**Data extracted from a collection:**
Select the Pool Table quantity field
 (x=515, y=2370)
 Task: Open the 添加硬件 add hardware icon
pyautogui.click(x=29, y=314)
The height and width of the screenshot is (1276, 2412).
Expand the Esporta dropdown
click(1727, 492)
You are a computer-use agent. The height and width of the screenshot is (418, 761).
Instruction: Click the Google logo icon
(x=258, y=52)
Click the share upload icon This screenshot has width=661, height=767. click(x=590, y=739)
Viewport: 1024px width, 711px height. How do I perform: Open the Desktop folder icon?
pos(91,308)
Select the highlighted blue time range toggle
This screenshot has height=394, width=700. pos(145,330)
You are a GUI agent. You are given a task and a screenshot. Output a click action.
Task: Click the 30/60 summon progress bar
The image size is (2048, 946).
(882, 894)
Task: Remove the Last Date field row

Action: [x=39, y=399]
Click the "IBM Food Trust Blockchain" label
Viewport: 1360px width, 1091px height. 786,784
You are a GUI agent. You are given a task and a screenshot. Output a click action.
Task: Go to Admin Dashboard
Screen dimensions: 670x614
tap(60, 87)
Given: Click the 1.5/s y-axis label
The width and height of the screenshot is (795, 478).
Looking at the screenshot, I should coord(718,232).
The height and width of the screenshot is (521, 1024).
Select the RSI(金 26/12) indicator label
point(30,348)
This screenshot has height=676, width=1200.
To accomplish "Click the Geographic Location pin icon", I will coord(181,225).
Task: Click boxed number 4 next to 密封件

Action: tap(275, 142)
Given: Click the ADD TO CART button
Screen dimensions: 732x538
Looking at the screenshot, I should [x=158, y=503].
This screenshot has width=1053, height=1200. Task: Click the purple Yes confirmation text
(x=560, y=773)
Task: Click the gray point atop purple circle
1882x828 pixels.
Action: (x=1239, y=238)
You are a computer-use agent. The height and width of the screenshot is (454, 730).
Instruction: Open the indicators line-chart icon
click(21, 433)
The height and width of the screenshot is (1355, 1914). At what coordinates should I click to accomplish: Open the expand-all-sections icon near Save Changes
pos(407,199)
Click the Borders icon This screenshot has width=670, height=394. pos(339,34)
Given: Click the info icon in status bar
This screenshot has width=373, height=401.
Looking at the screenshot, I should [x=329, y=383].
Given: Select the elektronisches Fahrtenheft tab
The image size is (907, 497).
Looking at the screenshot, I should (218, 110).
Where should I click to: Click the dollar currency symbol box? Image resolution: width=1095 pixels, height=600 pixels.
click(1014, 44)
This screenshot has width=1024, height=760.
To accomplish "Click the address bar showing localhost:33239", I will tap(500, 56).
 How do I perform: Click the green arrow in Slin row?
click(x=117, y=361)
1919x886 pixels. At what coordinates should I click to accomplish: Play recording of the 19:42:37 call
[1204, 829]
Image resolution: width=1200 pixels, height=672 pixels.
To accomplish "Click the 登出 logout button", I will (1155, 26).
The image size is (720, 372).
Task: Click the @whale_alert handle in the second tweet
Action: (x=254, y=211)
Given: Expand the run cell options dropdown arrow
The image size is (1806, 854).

**Directions:**
Each line of the data is to be transcribed exactly, with nothing left out.

**Task output:**
Select the Pool Table quantity field
 (x=515, y=2370)
 Task: Open the 添加硬件 add hardware icon
pyautogui.click(x=29, y=314)
The height and width of the screenshot is (1276, 2412).
Expand the Esporta dropdown
click(1727, 492)
You are a computer-use agent. The height and width of the screenshot is (418, 761).
Instruction: Click the Google logo icon
(x=258, y=52)
Click the share upload icon This screenshot has width=661, height=767. click(x=590, y=739)
Viewport: 1024px width, 711px height. How do I perform: Open the Desktop folder icon?
pos(91,308)
Select the highlighted blue time range toggle
This screenshot has height=394, width=700. pos(145,330)
You are a GUI agent. You are given a task and a screenshot. Output a click action.
Task: Click the 30/60 summon progress bar
The image size is (2048, 946).
(882, 894)
Task: Remove the Last Date field row

Action: [x=39, y=399]
Click the "IBM Food Trust Blockchain" label
Viewport: 1360px width, 1091px height. 786,784
You are a GUI agent. You are given a task and a screenshot. Output a click action.
Task: Go to Admin Dashboard
Screen dimensions: 670x614
tap(60, 87)
Given: Click the 1.5/s y-axis label
The width and height of the screenshot is (795, 478).
Looking at the screenshot, I should coord(718,232).
The height and width of the screenshot is (521, 1024).
Select the RSI(金 26/12) indicator label
point(30,348)
This screenshot has height=676, width=1200.
To accomplish "Click the Geographic Location pin icon", I will coord(181,225).
Task: Click boxed number 4 next to 密封件

Action: tap(275, 142)
Given: Click the ADD TO CART button
Screen dimensions: 732x538
Looking at the screenshot, I should [x=158, y=503].
This screenshot has width=1053, height=1200. Task: Click the purple Yes confirmation text
(x=560, y=773)
Task: Click the gray point atop purple circle
1882x828 pixels.
Action: (x=1239, y=238)
You are a computer-use agent. The height and width of the screenshot is (454, 730).
Instruction: Open the indicators line-chart icon
click(21, 433)
The height and width of the screenshot is (1355, 1914). At what coordinates should I click to accomplish: Open the expand-all-sections icon near Save Changes
pos(407,199)
Click the Borders icon This screenshot has width=670, height=394. pos(339,34)
Given: Click the info icon in status bar
This screenshot has width=373, height=401.
Looking at the screenshot, I should [x=329, y=383].
Given: Select the elektronisches Fahrtenheft tab
The image size is (907, 497).
Looking at the screenshot, I should (218, 110).
Where should I click to: Click the dollar currency symbol box? Image resolution: width=1095 pixels, height=600 pixels.
click(1014, 44)
This screenshot has width=1024, height=760.
To accomplish "Click the address bar showing localhost:33239", I will tap(500, 56).
 How do I perform: Click the green arrow in Slin row?
click(x=117, y=361)
1919x886 pixels. At what coordinates should I click to accomplish: Play recording of the 19:42:37 call
[1204, 829]
Image resolution: width=1200 pixels, height=672 pixels.
To accomplish "Click the 登出 logout button", I will (1155, 26).
The image size is (720, 372).
Task: Click the @whale_alert handle in the second tweet
Action: (x=254, y=211)
Given: Expand the run cell options dropdown arrow
The image size is (1806, 854).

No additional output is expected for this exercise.